**INFORMATION SHOWN:**
==================================================

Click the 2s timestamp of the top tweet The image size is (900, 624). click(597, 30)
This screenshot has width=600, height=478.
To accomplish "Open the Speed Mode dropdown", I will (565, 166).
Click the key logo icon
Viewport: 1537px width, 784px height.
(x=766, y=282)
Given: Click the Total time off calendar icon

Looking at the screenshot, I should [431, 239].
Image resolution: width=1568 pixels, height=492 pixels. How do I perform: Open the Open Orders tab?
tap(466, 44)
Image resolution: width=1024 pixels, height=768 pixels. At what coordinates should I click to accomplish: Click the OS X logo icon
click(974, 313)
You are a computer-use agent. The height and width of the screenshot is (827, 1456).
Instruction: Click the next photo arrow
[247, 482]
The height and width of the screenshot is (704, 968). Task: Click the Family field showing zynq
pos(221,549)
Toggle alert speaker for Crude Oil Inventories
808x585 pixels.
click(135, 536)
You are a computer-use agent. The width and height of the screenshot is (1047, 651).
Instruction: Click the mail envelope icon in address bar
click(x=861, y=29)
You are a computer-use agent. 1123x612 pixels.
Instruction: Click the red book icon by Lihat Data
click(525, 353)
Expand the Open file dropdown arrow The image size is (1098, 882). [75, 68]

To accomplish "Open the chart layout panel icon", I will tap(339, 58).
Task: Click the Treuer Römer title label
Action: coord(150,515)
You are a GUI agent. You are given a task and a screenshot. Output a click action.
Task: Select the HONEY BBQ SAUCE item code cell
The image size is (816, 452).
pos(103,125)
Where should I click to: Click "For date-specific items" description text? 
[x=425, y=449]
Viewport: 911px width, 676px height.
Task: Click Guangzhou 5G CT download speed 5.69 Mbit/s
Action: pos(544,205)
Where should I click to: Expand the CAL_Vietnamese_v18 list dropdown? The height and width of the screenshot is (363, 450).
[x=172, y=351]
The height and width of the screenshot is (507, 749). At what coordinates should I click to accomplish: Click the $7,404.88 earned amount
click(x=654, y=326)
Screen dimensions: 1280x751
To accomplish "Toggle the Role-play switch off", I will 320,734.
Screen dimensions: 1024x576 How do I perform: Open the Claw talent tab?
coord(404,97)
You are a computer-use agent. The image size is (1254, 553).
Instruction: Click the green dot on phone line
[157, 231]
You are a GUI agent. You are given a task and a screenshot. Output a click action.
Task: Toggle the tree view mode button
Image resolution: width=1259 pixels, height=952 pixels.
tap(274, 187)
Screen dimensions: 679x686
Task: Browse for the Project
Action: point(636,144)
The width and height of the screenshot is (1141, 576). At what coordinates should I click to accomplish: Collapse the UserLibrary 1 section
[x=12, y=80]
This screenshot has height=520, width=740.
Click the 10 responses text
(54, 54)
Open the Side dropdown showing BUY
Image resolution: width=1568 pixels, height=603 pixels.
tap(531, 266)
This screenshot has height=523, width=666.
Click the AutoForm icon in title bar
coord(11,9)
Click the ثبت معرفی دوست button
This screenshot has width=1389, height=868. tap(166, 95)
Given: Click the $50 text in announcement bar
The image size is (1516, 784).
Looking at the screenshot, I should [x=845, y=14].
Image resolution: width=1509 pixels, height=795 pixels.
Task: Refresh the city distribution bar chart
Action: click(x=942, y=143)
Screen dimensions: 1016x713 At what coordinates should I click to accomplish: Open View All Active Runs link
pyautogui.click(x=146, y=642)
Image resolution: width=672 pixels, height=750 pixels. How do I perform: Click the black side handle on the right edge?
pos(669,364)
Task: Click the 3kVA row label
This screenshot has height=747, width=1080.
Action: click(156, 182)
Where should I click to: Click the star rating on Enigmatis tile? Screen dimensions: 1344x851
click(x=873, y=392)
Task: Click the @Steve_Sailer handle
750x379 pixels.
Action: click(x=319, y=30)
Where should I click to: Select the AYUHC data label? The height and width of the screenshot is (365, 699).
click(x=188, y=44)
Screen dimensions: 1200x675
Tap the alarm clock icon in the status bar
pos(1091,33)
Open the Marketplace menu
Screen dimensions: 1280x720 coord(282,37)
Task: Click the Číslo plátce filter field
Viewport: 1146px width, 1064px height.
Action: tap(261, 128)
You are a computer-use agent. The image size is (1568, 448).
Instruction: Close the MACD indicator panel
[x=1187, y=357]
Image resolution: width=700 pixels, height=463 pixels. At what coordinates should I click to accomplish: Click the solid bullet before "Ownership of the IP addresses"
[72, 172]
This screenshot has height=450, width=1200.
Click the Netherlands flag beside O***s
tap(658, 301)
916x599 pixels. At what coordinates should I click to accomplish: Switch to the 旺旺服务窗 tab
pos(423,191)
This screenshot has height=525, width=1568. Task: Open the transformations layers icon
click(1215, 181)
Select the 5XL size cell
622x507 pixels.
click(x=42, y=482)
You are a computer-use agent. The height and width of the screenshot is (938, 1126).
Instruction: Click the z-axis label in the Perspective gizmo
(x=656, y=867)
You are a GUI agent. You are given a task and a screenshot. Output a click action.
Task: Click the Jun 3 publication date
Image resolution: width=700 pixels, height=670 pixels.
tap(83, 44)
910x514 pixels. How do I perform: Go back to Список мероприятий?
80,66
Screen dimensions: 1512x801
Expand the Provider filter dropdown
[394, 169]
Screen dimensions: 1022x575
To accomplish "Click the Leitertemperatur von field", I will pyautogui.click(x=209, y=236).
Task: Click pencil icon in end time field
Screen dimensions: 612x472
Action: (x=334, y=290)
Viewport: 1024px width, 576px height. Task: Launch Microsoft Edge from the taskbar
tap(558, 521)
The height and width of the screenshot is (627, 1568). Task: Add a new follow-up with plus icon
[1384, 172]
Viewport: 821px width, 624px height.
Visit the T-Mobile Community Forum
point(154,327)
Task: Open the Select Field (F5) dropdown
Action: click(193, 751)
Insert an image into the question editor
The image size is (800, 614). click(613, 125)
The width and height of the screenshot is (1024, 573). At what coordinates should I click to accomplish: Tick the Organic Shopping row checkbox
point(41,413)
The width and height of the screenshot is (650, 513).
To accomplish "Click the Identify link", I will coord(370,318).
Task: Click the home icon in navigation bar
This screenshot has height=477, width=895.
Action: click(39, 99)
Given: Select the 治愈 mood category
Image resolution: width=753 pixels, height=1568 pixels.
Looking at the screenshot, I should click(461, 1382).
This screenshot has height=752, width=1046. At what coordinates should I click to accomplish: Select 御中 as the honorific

==================================================

**PROBLEM REQUIREMENTS:** Return every line from the records above that holds the word "computer".

**TASK RESPONSE:**
You are a computer-use agent. The height and width of the screenshot is (827, 1456).
You are a computer-use agent. The width and height of the screenshot is (1047, 651).
You are a computer-use agent. 1123x612 pixels.
You are a computer-use agent. The image size is (1254, 553).
You are a computer-use agent. The image size is (1568, 448).
You are a computer-use agent. The height and width of the screenshot is (938, 1126).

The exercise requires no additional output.